Insolvency Proves Contagious
In addition to the four sets of notes mentioned, Aoyuan’s outstanding offshore debt includes a $350 million bond maturing in 2027, according to the group’s interim report for 2021.
The planned restructuring will see Aoyuan join the roster of Chinese real estate firms looking to work through their dollar debt pile, including China Evergrande Group, Kaisa Group Holdings and Modern Land.
Despite Wednesday’s grim news, Hong Kong-listed Aoyuan shares jumped more than 3 percent in Thursday trading, in a session that saw Chinese developers’ stocks rise sharply in price in response to interest rate cuts and reports of eased funding restrictions.
Chinese news site The Paper reported earlier this month that Aoyuan was in talks to sell four or five of its overseas projects at a combined amount of RMB 3 billion.
“Several properties in Canada and Australia may be disposed of,” the developer told The Paper. “All high-quality projects are under negotiation.”
Road to Restructuring
As 2021 drew to a close, a series of unwelcome events had raised doubts about Aoyuan’s continued ability to service debts.
In November, Aoyuan agreed to sell off a redevelopment project in Hong Kong’s Mid-Levels to raise cash, anticipating an estimated loss of HK$176.6 million (now $22.6 million) on the disposal.
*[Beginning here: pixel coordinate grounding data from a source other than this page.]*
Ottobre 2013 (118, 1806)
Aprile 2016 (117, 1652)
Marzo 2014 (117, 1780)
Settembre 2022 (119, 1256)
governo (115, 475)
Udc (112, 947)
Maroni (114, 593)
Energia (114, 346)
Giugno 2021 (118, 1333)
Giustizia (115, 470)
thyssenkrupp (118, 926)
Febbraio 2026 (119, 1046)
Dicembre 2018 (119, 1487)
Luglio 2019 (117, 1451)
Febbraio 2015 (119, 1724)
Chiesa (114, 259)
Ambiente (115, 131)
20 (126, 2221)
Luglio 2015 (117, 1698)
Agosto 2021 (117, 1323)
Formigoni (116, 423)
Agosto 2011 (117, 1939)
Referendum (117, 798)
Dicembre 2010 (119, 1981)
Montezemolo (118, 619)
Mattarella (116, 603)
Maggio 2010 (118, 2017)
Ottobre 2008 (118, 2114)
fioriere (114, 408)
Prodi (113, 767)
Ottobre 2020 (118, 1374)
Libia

On 3 December, business information site Reorg reported that an onshore subsidiary of Aoyuan had proposed to repay investors in RMB 6 billion ($942 million) of its overdue investment products in instalments or with properties such as apartments, office buildings and parking spaces worth at least RMB 9 billion.
Then in late December, Hong Kong hedge fund Nine Masts Capital joined Citibank in taking legal action to recoup more than $131 million owed to them by Aoyuan. The claim arose from “alleged events of default” under a credit agreement that included certain non-payment events disclosed in a company announcement earlier in December.